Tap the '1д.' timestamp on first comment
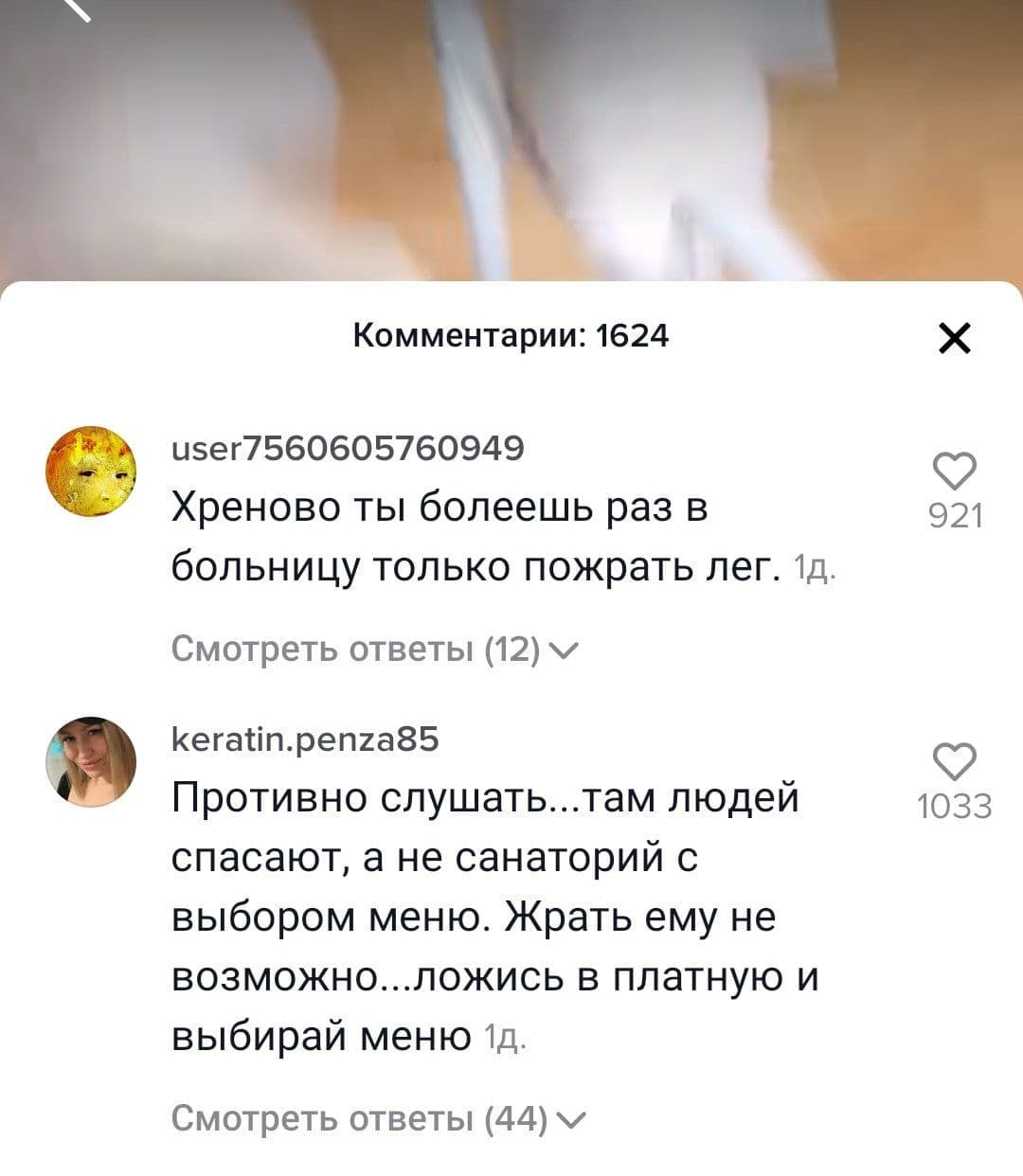Viewport: 1023px width, 1176px height. point(813,570)
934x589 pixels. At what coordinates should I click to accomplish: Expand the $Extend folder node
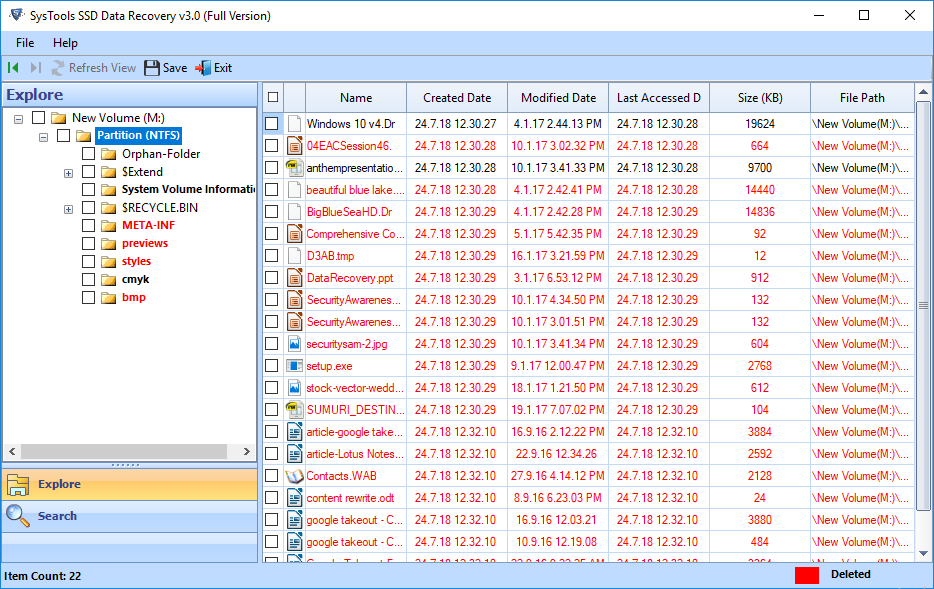point(68,171)
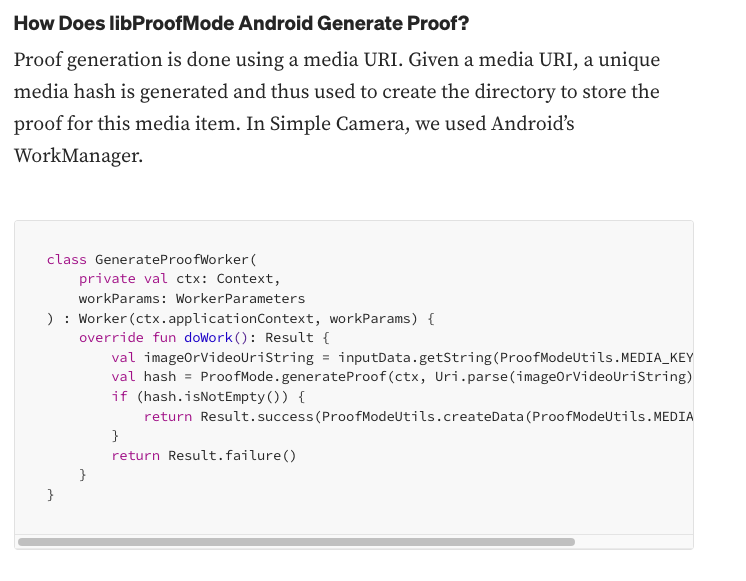This screenshot has height=581, width=746.
Task: Click the empty scrollbar track right of thumb
Action: coord(632,542)
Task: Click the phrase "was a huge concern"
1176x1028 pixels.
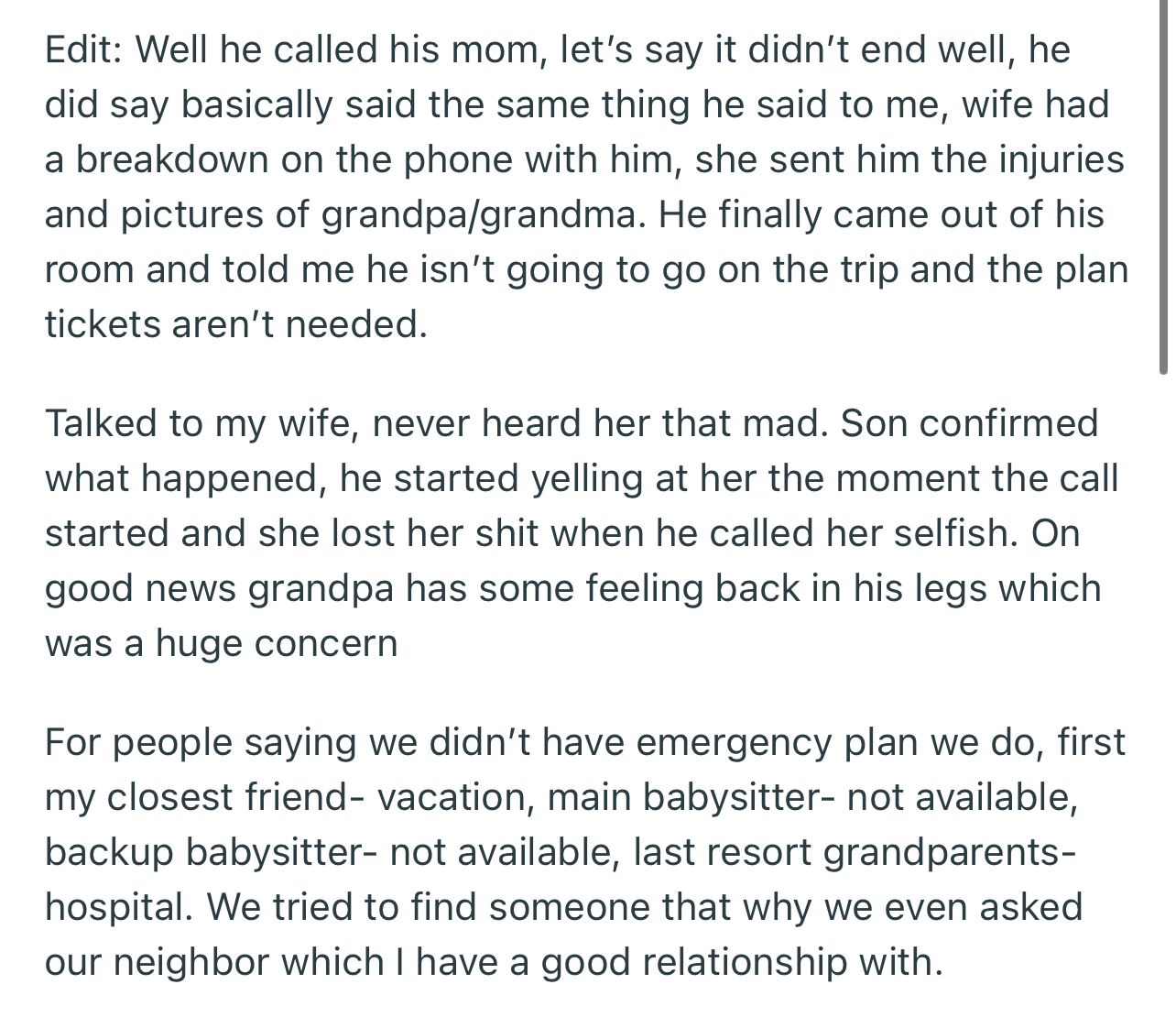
____
Problem to work on: Rewrite the entries as a numbered list, starting with the line that contains "934x589 pixels. At" and continuing through the end of the entries, with both ends included. Omit blank lines and leave the pictures out.

Finished answer:
1. 934x589 pixels. At what coordinates should I click to accomplish: Expand the $Extend folder node
2. point(68,171)
3. This screenshot has height=581, width=746.
4. Task: Click the empty scrollbar track right of thumb
5. Action: coord(632,542)
6. Task: Click the phrase "was a huge concern"
7. 1176x1028 pixels.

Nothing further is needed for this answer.